10 Ways to Take Action to Protect the Human Rights of All People in the COVID-19 Pandemic…All While Physical Distancing

By Rebecca Ma, Amnesty International USA Campaigner

We are living in uncertain and unsettling times. New developments around COVID-19 seem to break the news every hour. We’re concerned and thinking of our loved ones, our neighbors, and our communities, but have to take care of them and ourselves by physically distancing ourselves from each other.

Now, as we watch the U.S. government address the public health and humanitarian challenges presented by the pandemic, we’re seeing groups of people abandoned, left behind, and endangered:

Two weeks ago, the U.S. announced the closure of its borders, effectively banning people seeking safety here.

In immigration detention facilities, staff and detainees have tested positive for COVID-19. Yet Immigration and Customs Enforcement (ICE) won’t release individuals and families from its crowded facilities.

We are seeing a similar situation unfold in prisons and jails. Staff and incarcerated individuals have tested positive and need hospitalization, while health care supplies, systems, and access remain inadequate in these complexes.

Communities across the U.S. are at risk of increased gun violence, with gun sales skyrocketing, hate and xenophobia are on the rise, domestic violence survivors trapped with their abusers, and millions of children stuck at home with unlocked guns. President Trump responded by advising states to include gun stores on the list of essential businesses that stay open.

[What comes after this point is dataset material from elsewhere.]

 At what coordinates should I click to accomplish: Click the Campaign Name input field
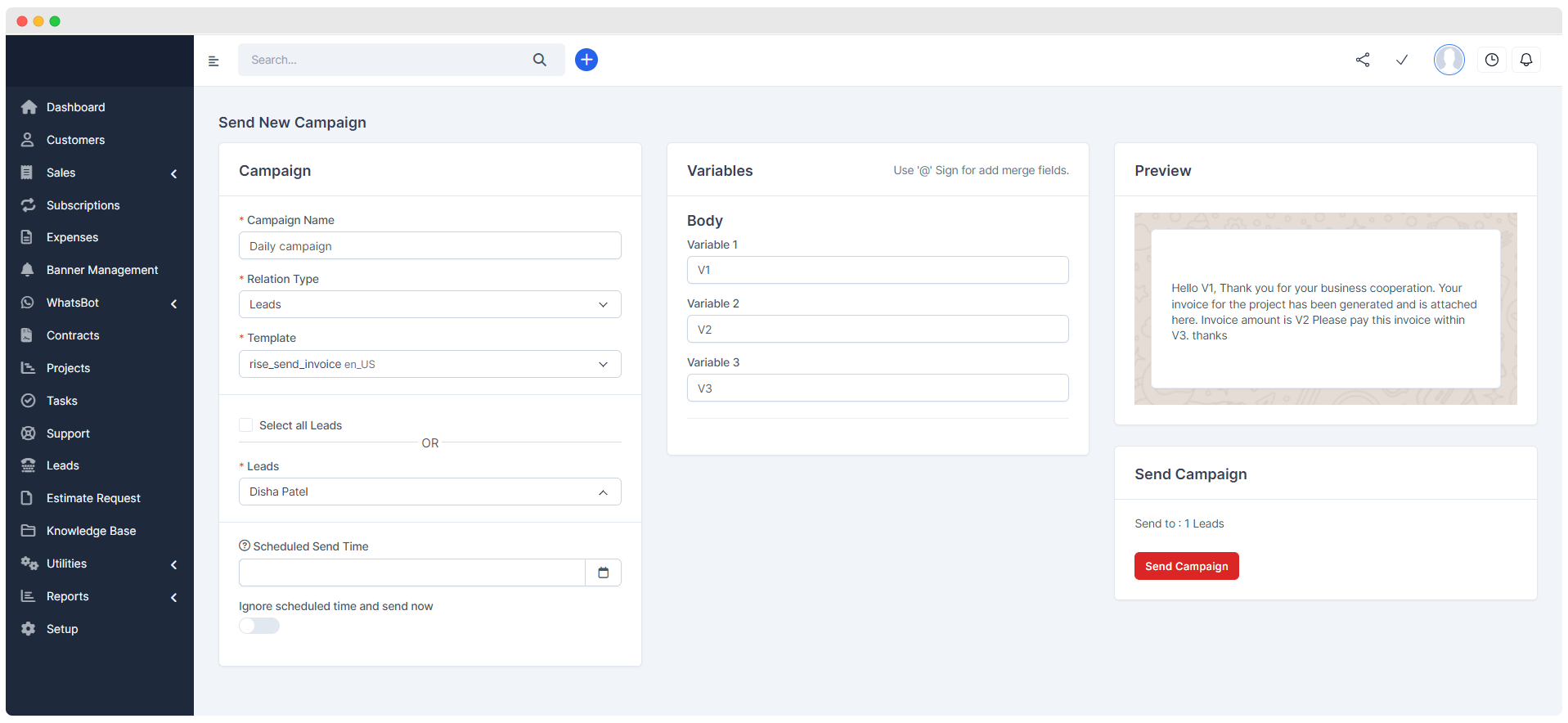(429, 246)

On the list of nonessential services? Abortion clinics. Last week, states including Texas, Mississippi and Ohio restricted access to abortion and reproductive rights, using the COVID-19 pandemic as justification.

Other groups of people — including those living in poverty, in the gig or service economy and other insecure or informal employment, persons with disabilities, and Indigenous People, among others — also face additional challenges in accessing care and have been left out of the equation in the U.S.’ response to the pandemic.

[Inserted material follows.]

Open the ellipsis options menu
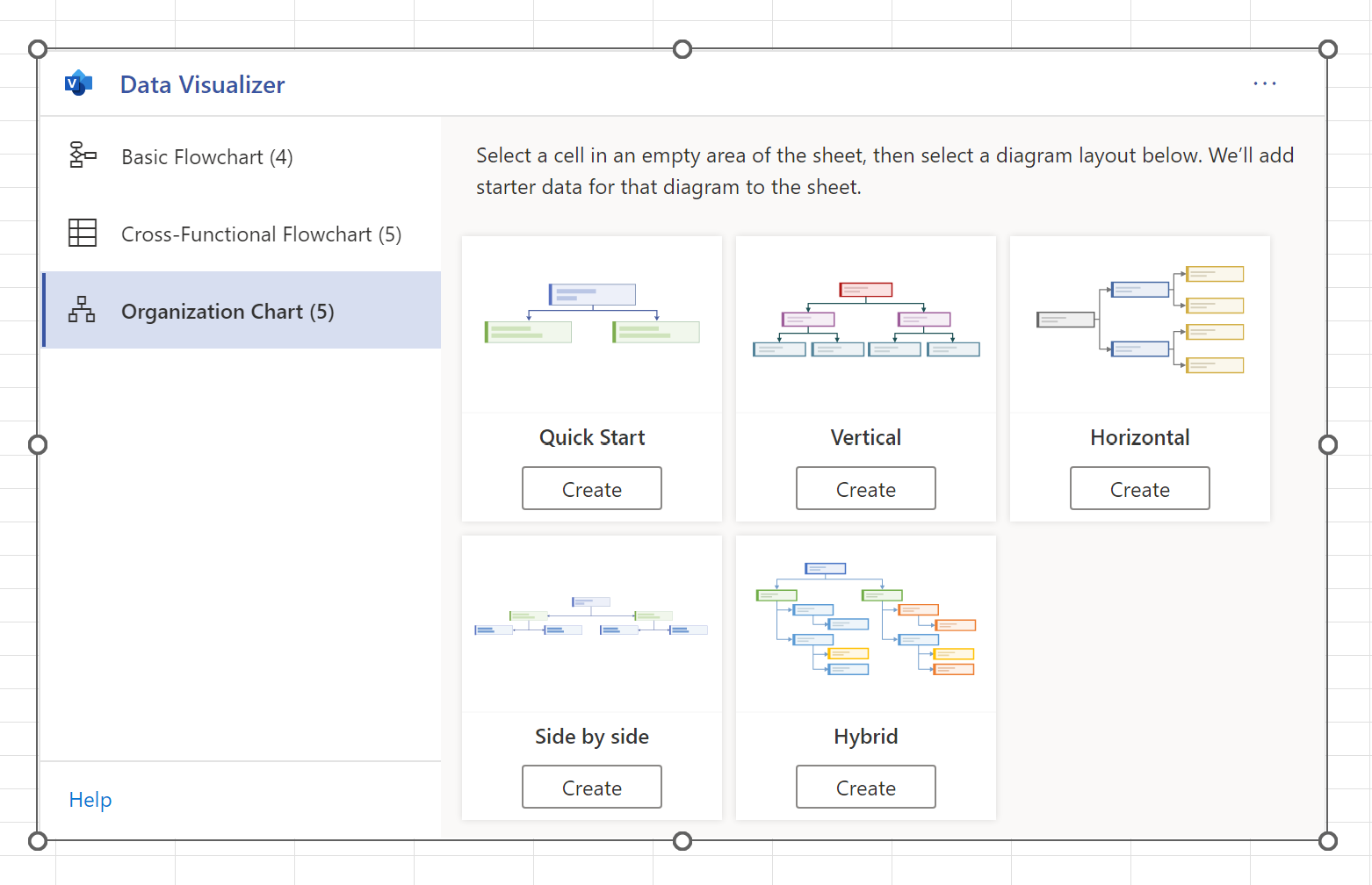1372x885 pixels. pos(1265,83)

No one should be treated as an afterthought.

Ensuring the human rights to safety, health, and security — among others — of all people must be at the center of all stages of this crisis — prevention, preparedness, containment, and treatment.

It’s more important than ever, as people across the world collectively look after one another, that we prioritize the human rights of all people.

How can we do this in the age of physical distancing?

Here are ten simple actions you can take from home, that could have a powerful and profound impact on the human rights of millions of people:

1. Urge the White House Coronavirus Task Force to ensure the U.S. government protects the human rights of all people, including the right to health.

2. Tell the Trump administration to provide the health services and equipment needed to save lives.

3. Demand the Department of Homeland Security (DHS) and ICE immediately releases immigrants and asylum-seekers from detention.

4. Write letters of solidarity to those in immigration detention, sharing messages of hope and offering your support to help them feel less isolated.

5. Call on DHS not to shut the door to people seeking asylum.

6. Ask your Senators to pass laws that will help end gun violence.

7. Make your voice heard on social media, using our graphics calling for solidarity and respect for human rights, and tagging @amnestyusa so we can amplify your calls!

8. Start or join a virtual human rights action team to ensure human rights are not forgotten during this global pandemic.

9. Learn more on our online course about COVID-19’s human rights implications, states’ human rights obligations, and how to take action.

10. Check out www.amnestyusa.org/covid19, where we highlight how you can engage on urgent case actions for individuals at risk, and hear from experts on our media workshops on the intersection of COVID-19 and various human rights issues concerning asylum, immigration, refugees, criminal justice, gun violence, and technology and surveillance, among others.

We may be physically distant at the moment, but if there’s anything this crisis has shown us, it’s how interconnected we all are.

Now is the time to look out for one another.

Now is the time to prioritize human rights.